» INSTRUCTION:
Can you rewrite the entries that begin with the line containing "Screen dimensions: 1600x776" and run through the last entry, both ends included, as a two-column CSV with the header request,answer? Give one row per request, with its text and its answer each in a single quoted field and any line breaks turned into spaces.

» RECORDS SHOWN:
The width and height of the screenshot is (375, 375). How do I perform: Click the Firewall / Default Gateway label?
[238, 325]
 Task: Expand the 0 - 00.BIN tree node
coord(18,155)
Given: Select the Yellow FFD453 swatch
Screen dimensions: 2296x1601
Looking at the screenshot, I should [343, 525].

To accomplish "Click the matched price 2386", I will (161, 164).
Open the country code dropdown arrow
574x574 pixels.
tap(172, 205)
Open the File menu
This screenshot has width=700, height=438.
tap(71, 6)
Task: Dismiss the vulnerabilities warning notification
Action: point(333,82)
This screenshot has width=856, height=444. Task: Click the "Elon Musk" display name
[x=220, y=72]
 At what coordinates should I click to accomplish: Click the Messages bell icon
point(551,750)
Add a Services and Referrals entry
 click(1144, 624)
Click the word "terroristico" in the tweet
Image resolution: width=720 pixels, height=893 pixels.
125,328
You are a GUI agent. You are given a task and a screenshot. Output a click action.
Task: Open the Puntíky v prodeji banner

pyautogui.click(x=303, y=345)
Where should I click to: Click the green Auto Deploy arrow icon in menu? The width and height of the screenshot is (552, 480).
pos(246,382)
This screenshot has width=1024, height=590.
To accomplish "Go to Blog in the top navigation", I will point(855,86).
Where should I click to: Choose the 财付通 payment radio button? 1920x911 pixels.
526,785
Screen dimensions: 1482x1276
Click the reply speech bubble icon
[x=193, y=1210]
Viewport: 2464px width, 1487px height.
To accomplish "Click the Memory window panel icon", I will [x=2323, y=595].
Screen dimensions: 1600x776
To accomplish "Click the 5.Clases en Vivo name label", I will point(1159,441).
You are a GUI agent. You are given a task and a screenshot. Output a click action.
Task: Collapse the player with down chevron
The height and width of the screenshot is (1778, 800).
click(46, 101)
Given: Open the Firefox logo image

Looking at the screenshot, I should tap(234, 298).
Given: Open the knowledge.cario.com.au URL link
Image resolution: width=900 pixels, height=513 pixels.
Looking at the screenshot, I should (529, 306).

» SOLUTION FOR THIS TASK:
request,answer
"Screen dimensions: 1600x776 To accomplish ""Click the 5.Clases en Vivo name label"",","I will point(1159,441)."
"You are a GUI agent. You are given a task and a screenshot. Output a click action. Task: Collapse the player with down chevron The height and width of the screenshot is (1778, 800).","click(46, 101)"
"Given: Open the Firefox logo image","Looking at the screenshot, I should tap(234, 298)."
"Given: Open the knowledge.cario.com.au URL link Image resolution: width=900 pixels, height=513 pixels.","Looking at the screenshot, I should (529, 306)."